Filmmaker Darlene Naponse’ arresting documentary AKI – “earth, land, or ground in relation to the Anishnaabe homeland” – was filmed on her reservation near Sudbury, Ontario, Atikameksheng Anishnawbek, formerly White Fish Lake First Nation. AKI celebrates the unspoiled beauty of the area and threats against it. What She Said’ Anne Brodie spoke with Naponse, who is in Toronto to present Aki at #TIFF50.
Darlene, you’ve done it again. You’ve made a stunning, cinematically rich film. This time a documentary, with your special emphasis on cinematic beauty.
As a filmmaker, I loved large images projected on the screen. That’s when I fell in love with film. My intentions were always to have those images. You can see the beauty within the frame of the people and nature.
How old were you when that impression was made?
We used to go into town to the cinema. So, I was very young.
Once again you celebrate the natural world. I think most people are starved for it but don’t know it.
I agree. I hope people go out in nature, to even be able to find it and what it means to us. It can be surprising. Yesterday Ally (Darlene’s publicist) and I found a green spot in Toronto to sit. And I have a friend here. But its overwhelming. Bring me to the water!
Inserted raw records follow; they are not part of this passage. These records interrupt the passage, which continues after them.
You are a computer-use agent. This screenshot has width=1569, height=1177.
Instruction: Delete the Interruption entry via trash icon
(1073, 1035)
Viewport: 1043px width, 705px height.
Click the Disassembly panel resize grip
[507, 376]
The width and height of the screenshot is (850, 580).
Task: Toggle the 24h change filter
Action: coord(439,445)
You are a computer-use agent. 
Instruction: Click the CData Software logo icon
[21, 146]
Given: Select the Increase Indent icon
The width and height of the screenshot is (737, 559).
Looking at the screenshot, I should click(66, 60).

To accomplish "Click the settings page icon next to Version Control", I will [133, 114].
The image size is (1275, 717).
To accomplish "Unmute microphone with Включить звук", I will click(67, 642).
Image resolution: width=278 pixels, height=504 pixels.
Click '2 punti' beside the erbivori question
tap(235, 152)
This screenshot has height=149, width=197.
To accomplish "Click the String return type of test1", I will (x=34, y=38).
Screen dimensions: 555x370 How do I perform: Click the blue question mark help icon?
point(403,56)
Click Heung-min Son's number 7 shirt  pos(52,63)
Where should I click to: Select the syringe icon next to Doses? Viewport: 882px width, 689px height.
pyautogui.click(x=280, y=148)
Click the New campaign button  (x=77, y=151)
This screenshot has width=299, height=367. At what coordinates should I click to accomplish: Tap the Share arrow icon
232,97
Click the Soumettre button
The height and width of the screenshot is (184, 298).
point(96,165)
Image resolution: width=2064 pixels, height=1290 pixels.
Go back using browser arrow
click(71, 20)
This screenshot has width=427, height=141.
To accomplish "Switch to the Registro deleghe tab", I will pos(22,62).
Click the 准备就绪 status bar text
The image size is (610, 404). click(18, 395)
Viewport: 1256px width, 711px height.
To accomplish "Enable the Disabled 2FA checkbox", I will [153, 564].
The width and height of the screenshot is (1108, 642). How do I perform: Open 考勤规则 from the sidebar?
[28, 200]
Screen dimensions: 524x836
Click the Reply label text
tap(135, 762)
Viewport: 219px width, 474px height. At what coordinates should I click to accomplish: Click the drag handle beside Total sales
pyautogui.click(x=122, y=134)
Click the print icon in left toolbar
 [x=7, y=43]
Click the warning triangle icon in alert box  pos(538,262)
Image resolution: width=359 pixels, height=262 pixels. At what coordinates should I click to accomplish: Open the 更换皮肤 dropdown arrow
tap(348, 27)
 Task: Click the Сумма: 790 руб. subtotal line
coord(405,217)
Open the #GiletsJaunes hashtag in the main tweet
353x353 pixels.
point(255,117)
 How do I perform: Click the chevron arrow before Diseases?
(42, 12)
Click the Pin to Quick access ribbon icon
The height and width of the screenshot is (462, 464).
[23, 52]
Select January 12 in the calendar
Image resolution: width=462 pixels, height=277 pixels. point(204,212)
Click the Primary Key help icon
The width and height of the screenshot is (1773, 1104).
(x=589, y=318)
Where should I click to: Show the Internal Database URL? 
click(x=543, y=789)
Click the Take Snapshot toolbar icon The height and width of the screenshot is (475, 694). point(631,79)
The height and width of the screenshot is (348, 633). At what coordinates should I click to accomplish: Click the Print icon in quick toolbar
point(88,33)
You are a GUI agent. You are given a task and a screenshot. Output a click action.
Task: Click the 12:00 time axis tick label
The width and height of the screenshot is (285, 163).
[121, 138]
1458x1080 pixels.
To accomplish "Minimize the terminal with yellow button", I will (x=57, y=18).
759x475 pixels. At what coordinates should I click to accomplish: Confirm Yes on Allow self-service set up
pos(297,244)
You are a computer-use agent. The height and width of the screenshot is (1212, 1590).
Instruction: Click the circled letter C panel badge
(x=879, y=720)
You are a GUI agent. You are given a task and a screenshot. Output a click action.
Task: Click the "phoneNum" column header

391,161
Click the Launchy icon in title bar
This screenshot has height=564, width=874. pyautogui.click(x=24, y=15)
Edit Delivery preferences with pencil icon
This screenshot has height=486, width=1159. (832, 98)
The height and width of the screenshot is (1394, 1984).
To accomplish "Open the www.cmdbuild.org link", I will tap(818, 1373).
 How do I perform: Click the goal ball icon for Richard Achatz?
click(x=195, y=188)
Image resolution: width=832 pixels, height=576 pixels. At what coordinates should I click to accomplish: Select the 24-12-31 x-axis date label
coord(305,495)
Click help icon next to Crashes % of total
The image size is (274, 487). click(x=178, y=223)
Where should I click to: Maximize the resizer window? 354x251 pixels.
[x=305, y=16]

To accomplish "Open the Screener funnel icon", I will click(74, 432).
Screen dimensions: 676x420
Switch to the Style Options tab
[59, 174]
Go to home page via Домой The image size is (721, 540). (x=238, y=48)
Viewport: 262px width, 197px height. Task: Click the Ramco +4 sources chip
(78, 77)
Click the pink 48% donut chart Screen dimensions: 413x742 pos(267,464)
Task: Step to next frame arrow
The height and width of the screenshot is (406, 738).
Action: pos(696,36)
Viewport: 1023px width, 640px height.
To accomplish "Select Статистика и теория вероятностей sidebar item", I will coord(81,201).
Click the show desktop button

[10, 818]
Do you live in Toronto and up north?
I live in my reserve so our backyard is all nature. I come to Toronto for work and hang out, but I was born and raised in my community, I travelled, lived in Toronto for a bit, but at 26, I went home, basically to work for my community. It was a hard choice and I was not always connected. I enjoy the city but it’s not my space. It was a movement a choice, to make film from the north, that was a big part of it. And to work with community.
It great to see the children at play, in the doc, basketball, hockey, full of zest.
These kids are always at play.
Watching the film and its wonderful images of nature, I really felt my stress level go down. And some of these shots are astounding, And seemingly feet from two bears at a garbage dump.
We were very close to those bears. They do notice us; they’re there all the time. You just take out your garbage and there’s a bear. You try not to go alone.
Well, I’m glad they’re bumping up their food intake, getting enough to eat.
But it also shows our own garbage. We create and use single use products so much, so looking at our own garbage as well and how nature is even in there.
There’s also a stunning sequence shooting up from under the ice on the lake to capture trees on the shoreline.
I do a lot of that, shooting underwater and being immersed under water. It’s interesting, I was up north talking to a community member and a community member about how the ice heals. It covers the water and heals what’s underneath. That always stuck with me. I wanted to show those moments and feel that. I like finding different ways of being in nature. Just being in the moment.
I like the film’s gentle nature. It brings stress levels way down and swells the heart. But you did show threats to this world. A no trespassing sign from INKO, bad water pumped into the lakes from industry, clearcutting. That’s so important.
That was intentional. During shooting I felt like I was writing a book about how I wanted to make this film. We walked into every block where we shot, a small crew, and find the beauty even in all the things that anchor us, not to excuse what’s been happening there for hundred years. The changes mining has made but I also want to exist in the fact of seeing it and how we live within in it every day. When we take ourselves out of it, we see it in a different way. The green water, round water storage building, how much water is used in mining. And how the lakes are affected by that. We see something differently and its about finding those things.
How do you start your first days of shooting?
When it rains! Crew members say “Oh, a Darlene Naponse film? Wonder if it’ll be a snowstorm, or the first rainstorm this time!”.
What’s next?
I was writing AKI 2 but stopped and began a feature about perspective and the Missing and Murdered Women and Girls issue. We hope to do a co-pro with Italy, and I’m really excited. That’s our next venture!